Cold weather can really get you down and kill the mood to exercise. I personally struggle with early morning exercise. Even more so when it is cold and dark in Winter. Maintaining a regular exercise routine can be very challenging when the cold weather sets in and the daylight hours diminish. I find that setting goals and employing the use of a few other tactics allows me to keep my trail running and exercise up, even when the going gets tough outside.

It’s not always this bad!

Setting Goals

Setting goals is the best trick in the book for me personally. I find that having a number to strive toward each month helps massively in motivating me to get out and move toward it.

I use Strava for recording my runs, setting personal goals, and signing up for challenges each month.

Strava Goals

The first thing I did to help out with motivation was to set a weekly and yearly running goal. You can also do this for other activities.
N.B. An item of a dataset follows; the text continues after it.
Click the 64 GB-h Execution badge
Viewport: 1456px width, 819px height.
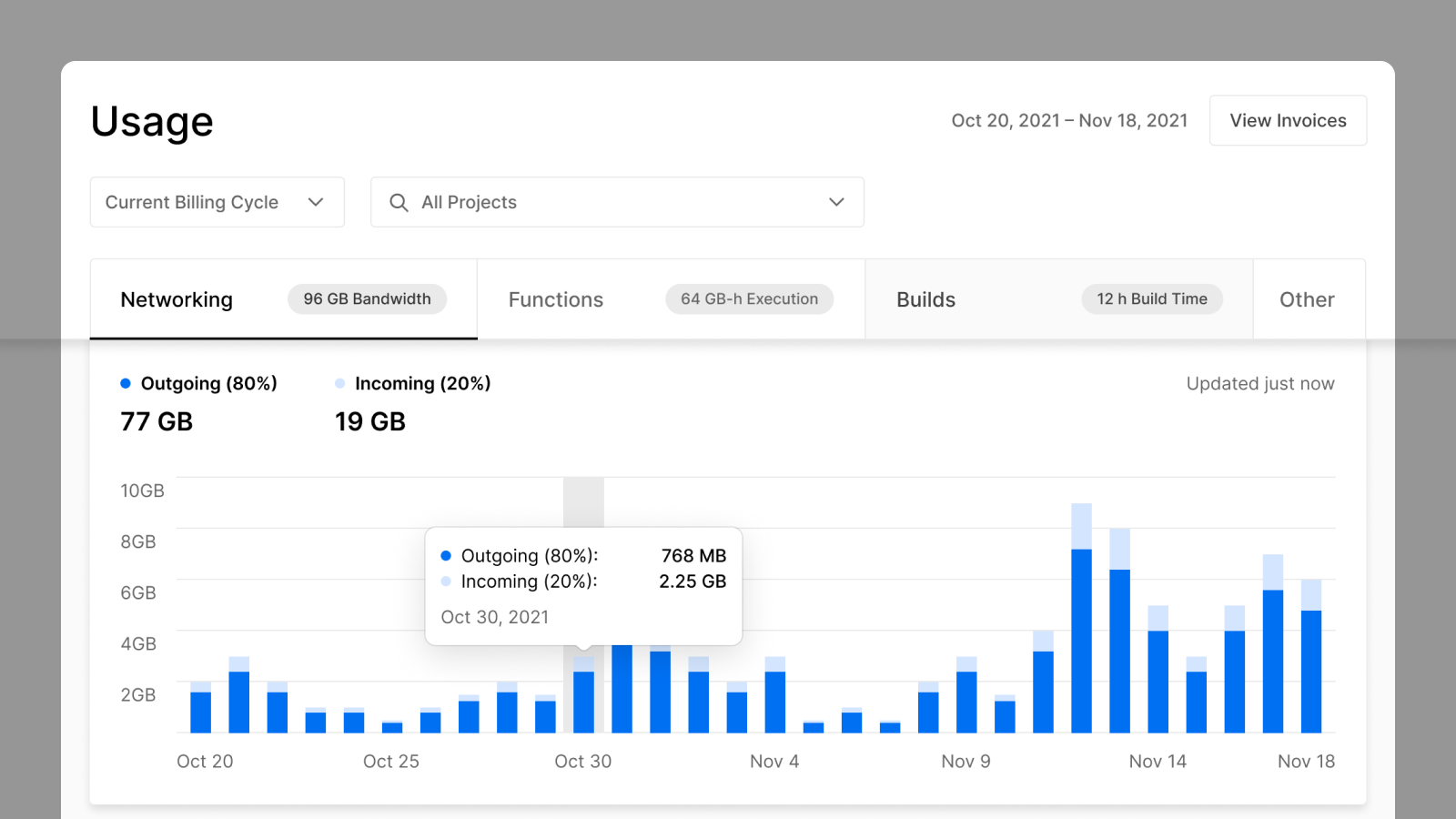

setting goals for running in strava

Every month I also sign up for the monthly running related challenges, and use those to motivate myself to get out there.
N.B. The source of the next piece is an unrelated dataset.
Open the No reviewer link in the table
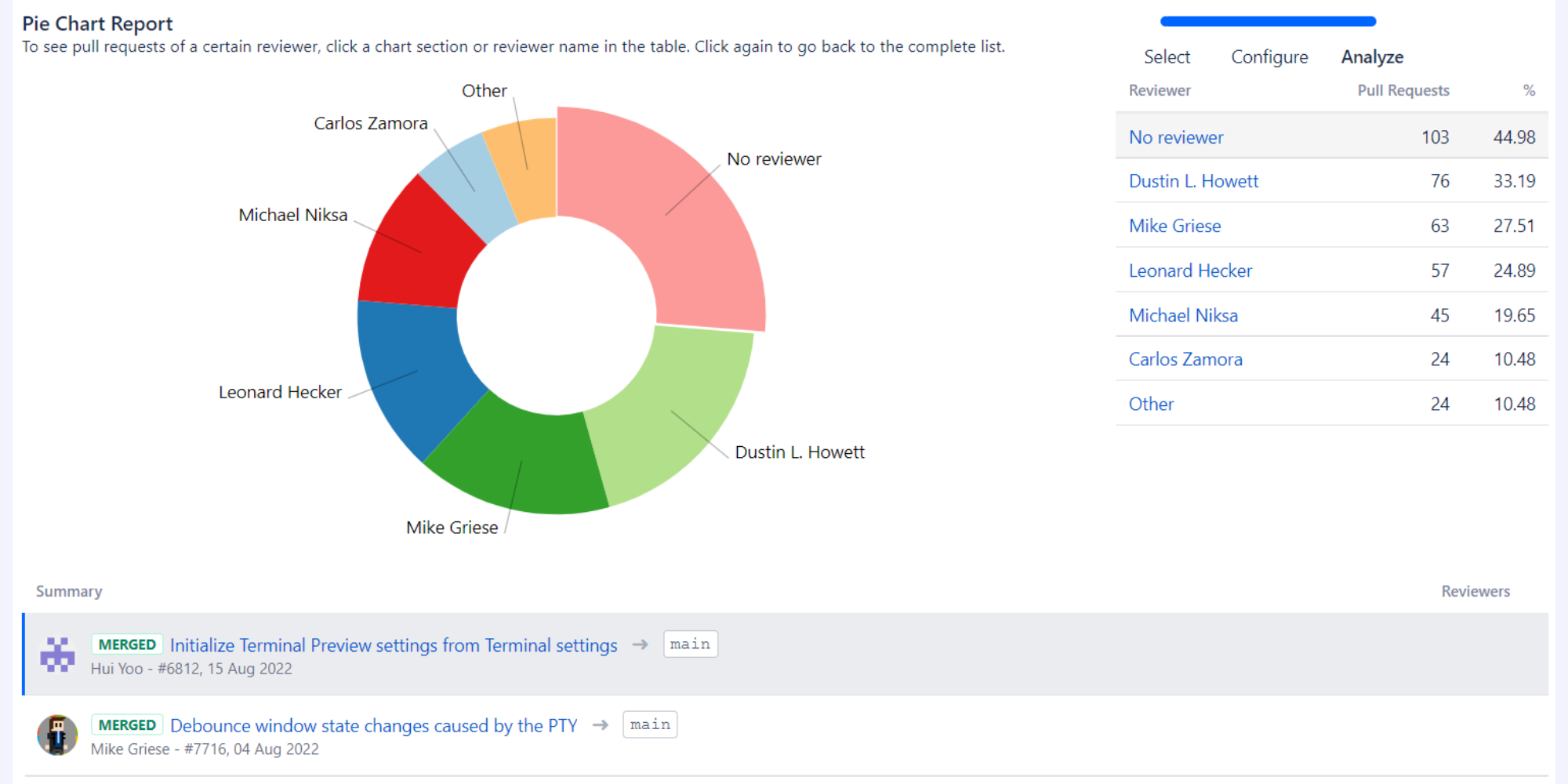coord(1175,137)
The main challenges I sign up for are:

  • Monthly 5K/10K/Half Marathon (badge for achieving at least one of each)
  • Monthly Running Challenge (100KM for badge)
  • Monthly Running Distance Challenge (200KM for badge)
  • Monthly Run Climbing Challenge (2000m elevation for badge)

The progress bars that you can track in your challenges section help motivate you to get out and do more, especially as you see them progressing along to completion over the month.

Even though they’re only digital badges, seeing your achievement badges pile up in the Trophy Case certainly helps too!

setting goals and achieving badges for the trophy case
Strava Trophy Case

Finding The Right Time to Run

Another important tactic I employ is to find the right time to run. We all lead busy lives and fitting exercise in often takes a back seat. It also varies wildly from person to person as to which time is best. Finding a suitable time certainly comes down to your personal schedule and way you operate.

Here are what my constraints look like, and what seems to work for me.

Early Mornings

Early mornings are almost always off for me. I am not an early riser, even more so when its cold and dark outside in Winter. I also have two young children who will either already be up from about 6am, or certain awaken once I’m up and start moving around to get out for a run. Besides that, they often need to be prepped for school/nursery school which pretty much cancels out running if I’m on kids duty in the morning.


Afternoons work well for me. I work full-time, but will often use my lunch break to get out and run. Sometimes I’ll spend a little more than an hour out running and make up the time by working a bit longer into the evening, or starting a little earlier the following day. I’m lucky to have a flexible style of working right now that allows for this.


Evening times work occasionally for me. Mostly in Summer though. I can sometimes run in the evening after work, but it gets difficult. The kids energy levels are usually off the charts and they’re bouncing around inside like the innards of a pinball machine! I can’t easily leave my wife to deal with them like this in good conscience.

When it gets to late Autumn and early Winter, evening runs get more difficult because its usually pitch dark by the time I can clock off work. A headtorch and warm winter running gear help though.


On weekends my wife and I tend to each take lead on looking after the kids for each day (Saturday and Sunday). On my weekend ‘day off’ I will often get out for a longer run in the afternoon when the light is good and the temperatures are as good as they’ll get (in the colder months!)

Just Do it!

setting goals and getting out to run in the bad weather

Lastly, even though it is tough, try to push through the thought of cold weather, rain, or snow outside. Just start running! Once you’re out there and going you’ll be glad you pushed through and did that run. If not for the digital badges and trophies, for yourself.

There is nothing better than arriving home, drying off and enjoying those endorphins.